Franzi Roesner, 31, recognized this challenge early on and is leading the thinking into what security and privacy provisions AR devices will need to protect them, and ourselves. Her research group at the University of Washington created a prototype AR platform that can, for example, block a windshield app from hiding any signs or people in the real world while a car is in motion.
“I’ve been asking the question, ‘What could a buggy or malicious application do?’” she says.
Employed crowdsourcing to vastly improve computer-vision system.
“It’s hard to navigate a human environment without seeing,” says Olga Russakovsky, an assistant professor at Princeton who is working to create artificial-intelligence systems that have a better understanding of what they’re looking at.
A few years ago, machines were capable of spotting only about 20 objects—a list that included people, airplanes, and chairs. Russakovsky devised a method, based partly on crowdsourcing the identification of objects in photos, that has led to AI systems capable of detecting 200 objects, including accordions and waffle irons.
Russakovsky ultimately expects AI to power robots or smart cameras that allow older people to remain at home, or autonomous vehicles that can confidently detect a person or a trash can in the road. “We’re not there yet,” she says, “and one of the big reasons is because the vision technology is just not there yet.”
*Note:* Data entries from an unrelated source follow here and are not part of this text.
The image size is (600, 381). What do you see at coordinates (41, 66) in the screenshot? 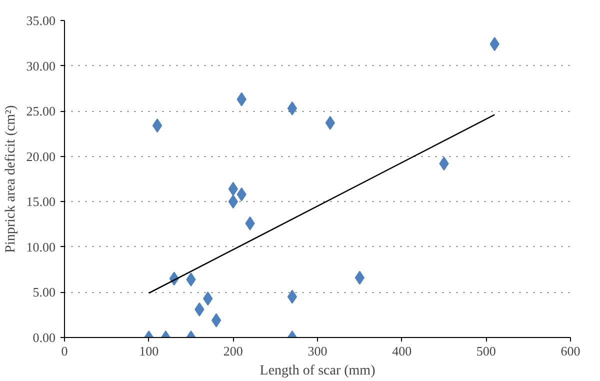
I see `y-tick-label: 30.00` at bounding box center [41, 66].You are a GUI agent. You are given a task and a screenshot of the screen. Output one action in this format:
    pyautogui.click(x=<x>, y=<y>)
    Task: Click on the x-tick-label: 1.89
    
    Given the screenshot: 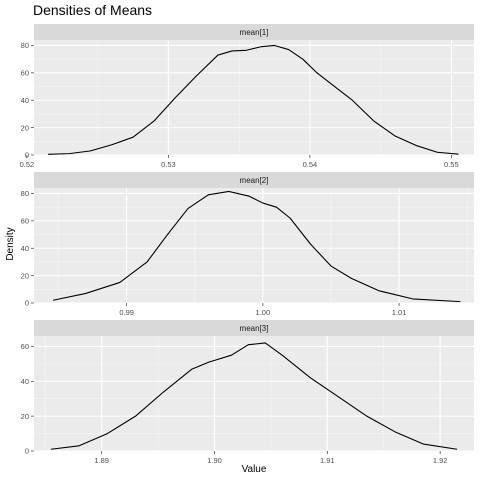 What is the action you would take?
    pyautogui.click(x=102, y=460)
A woman in a field dominated by men, Russakovsky started AI4ALL, a group that pushes for greater diversity among those working in artificial intelligence. While she wants greater ethnic and gender diversity, she also wants diversity of thought. “We are bringing the same kind of people over and over into the field,” she says. “And I think that’s actually going to harm us very seriously down the line.”
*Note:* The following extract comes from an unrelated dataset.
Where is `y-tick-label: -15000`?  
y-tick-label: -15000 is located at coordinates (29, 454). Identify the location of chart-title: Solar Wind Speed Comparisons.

If robotics are to become integral and integrated into our lives, she reasons, why shouldn’t there be people of varying professional backgrounds creating them, and helping them become attuned to what all types of people need?
Russakovsky took a rather conventional path from studying mathematics as an undergrad at Stanford, where she also earned a PhD in computer science, to a postdoc at Carnegie Mellon. But, she suggests, “We also need many others: biologists who are maybe not great at coding but can bring that expertise. We need psychologists—the diversity of thought really injects creativity into the field and allows us to think very broadly about what we should be doing and what type of problems we should be tackling, rather than just coming at it from one particular angle.”
Using an understanding of the brain to create smarter machines.
Greg Wayne, a researcher at DeepMind, designs software that gets better the same way a person might—by learning from its own mistakes. In a 2016 Nature paper that Wayne coauthored, it was demonstrated that such software can solve things like graph problems, logic puzzles, and tree structures that traditional neural networks used in artificial intelligence can’t.
Wayne’s computing insights play off his interest in connections between neurons in the human brain—why certain structures elicit specific sensations, emotions, or decisions. Now he often repurposes the concepts behind those brain structures as he designs machines.